# Zippy flew into the window :(



## hysteriauk (Jun 24, 2012)

He is normally pretty good when having a fly around but earlier he flew right into the window as I said he normally is pretty good and avoids any collisions I am putting it down to that fact he is molting and has lost a few tail feathers as he is slightly all over the place while flying at the moment, He hit the window with quite a thump and was stunned for a bit, He seems ok now but should I take him to the vet tomorrow ? just to get checked over as I would hate it if something was wrong .

I checked him over no bleeding etc he was quite winded tho and I will be keeping a close eye on him he is currently sitting on top of the laptop having a good preen and he has let me gently scritch his head ideally I want back in his cage but don't want to startle him to much so am leaving him there for now . 

Is there anything I should watch out for ?

he has just gone back into his cage on his own


----------



## enigma731 (Aug 12, 2011)

If he is acting normal tomorrow, then he is probably fine and doesn't need to see the vet.
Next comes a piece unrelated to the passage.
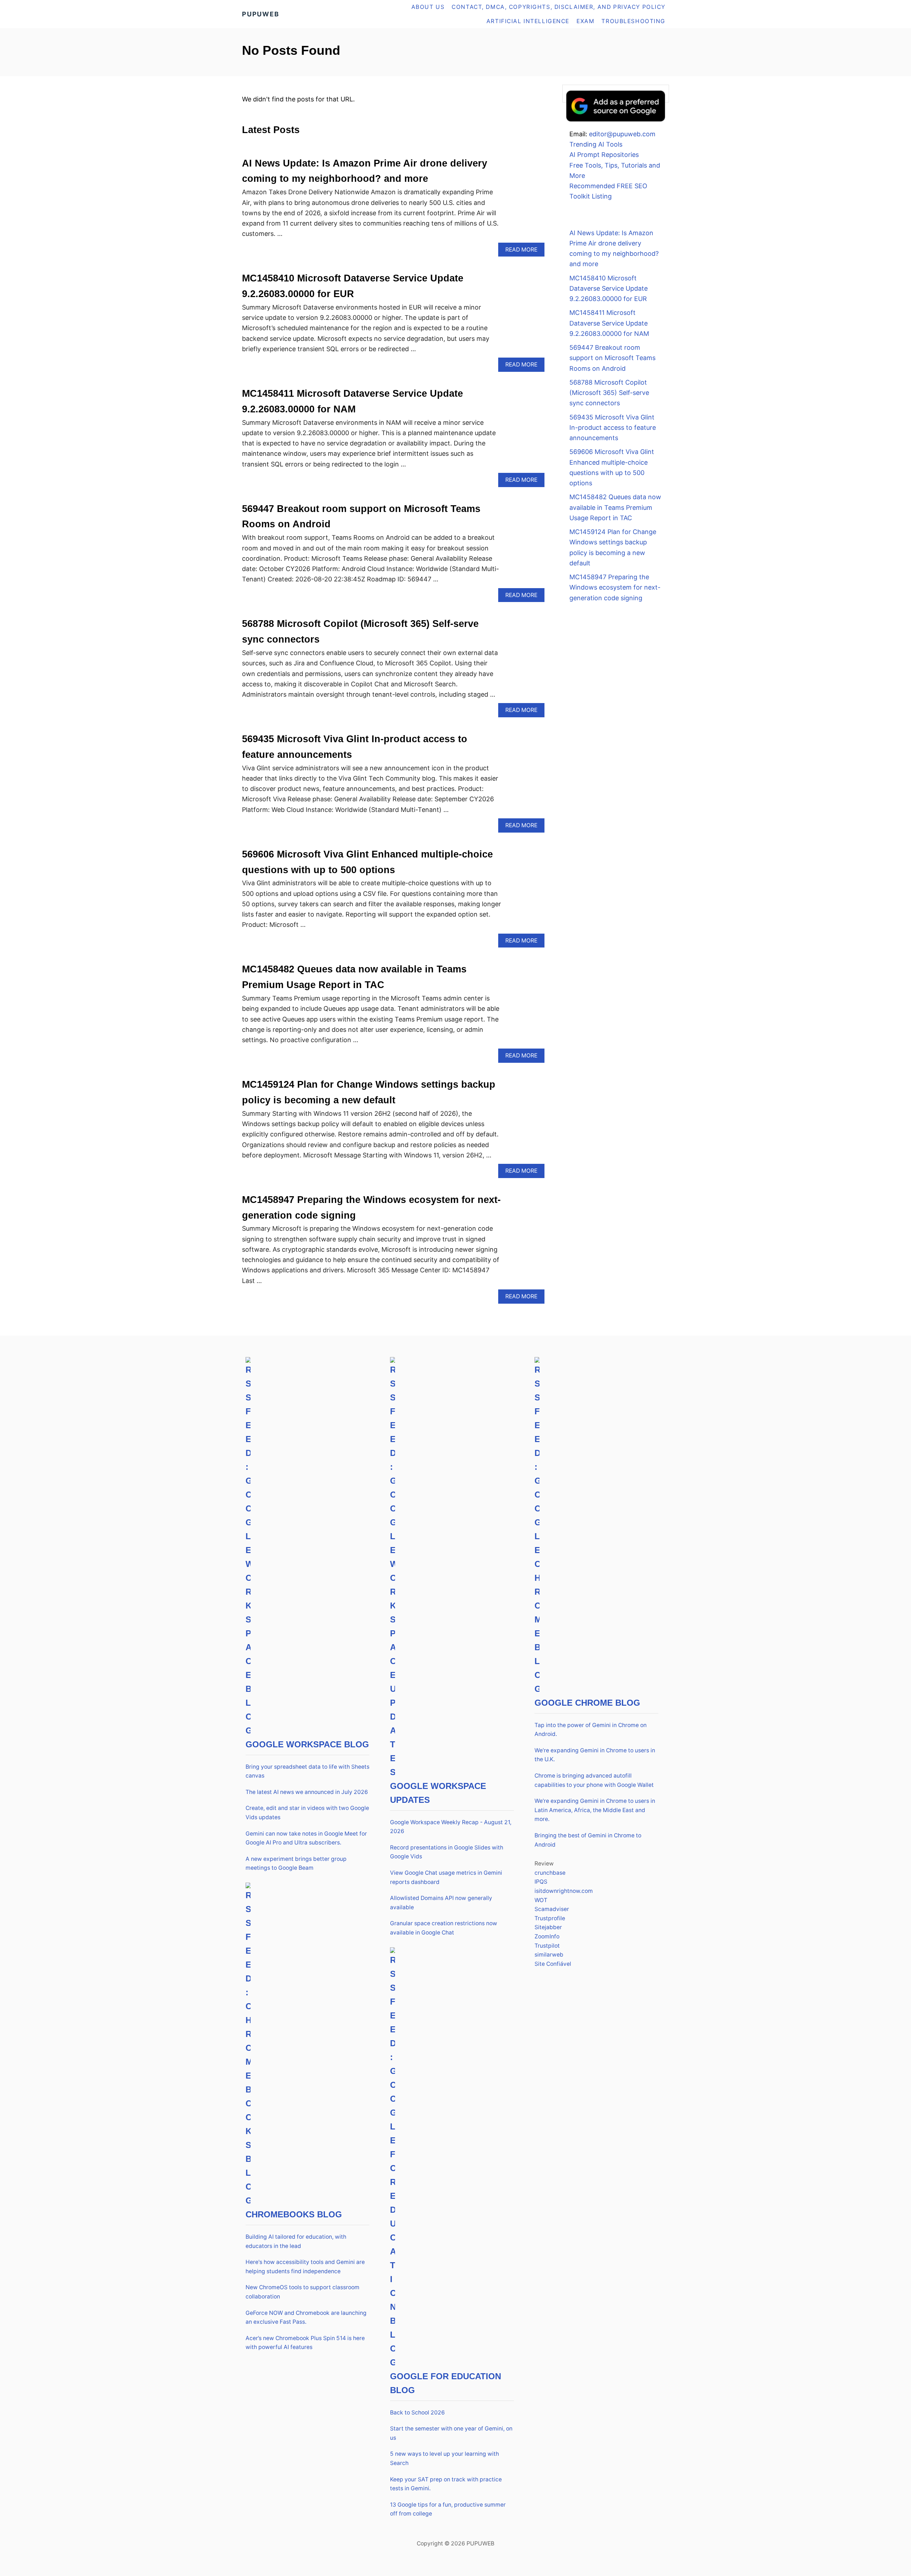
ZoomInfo (547, 1936)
Signs you need to watch for would be nausea, loss of balance, inability to perch, plus the usual non-specific signs of illness/injury, like extreme lethargy or decreased appetite. Most likely he'll be okay, but just keep an eye on him for a while.


----------



## hysteriauk (Jun 24, 2012)

Thanks for that he has eaten this evening and he seems ok and he had a bit of a whistling session, have him covered up now as it's his bedtime, He really hit the window with a thump don't know what I would do if I lost him


----------



## Hecken (Dec 23, 2012)

He should be ok  When I was younger, my old cockatiel took many a bump to the beak from hitting the window but he was always ok and lived to a good age.
I know why you're worrying though - I'm always so paranoid Woody has done serious damage when he's a clumsy clown!


----------



## xNx (Jun 6, 2012)

At least he didn't fly out of the window, as i read it


----------



## SunnyNShandy (May 24, 2012)

This is the one good thing about having plastic on the windows of old homes in cold places!! Sunny has bounced off of it a couple of times and I am glad there was that "bounce" for him as his wings grew back.


----------



## Loopy Lou (Jul 26, 2012)

Oh dear, glad he's ok!

Smokey had a good few bumps to the noggin when i first got him too. Once i thought he was going to go _through_ the window!

So long as there's no sign of concussion then Zippy should be ok


----------



## hysteriauk (Jun 24, 2012)

He was a bit quieter than he normally is this morning so I took him along to the vet who gave him a clean bill of health I was going to take him for a health check up anyway he is slightly underweight but that can be easily corrected and he bit the vet twice quite hard lol .

Zippy is now on my shoulder chattering away telling me he loves me  whilst having a good preen


----------



## sunnysmom (Sep 23, 2011)

Glad to hear Zippy is okay.


----------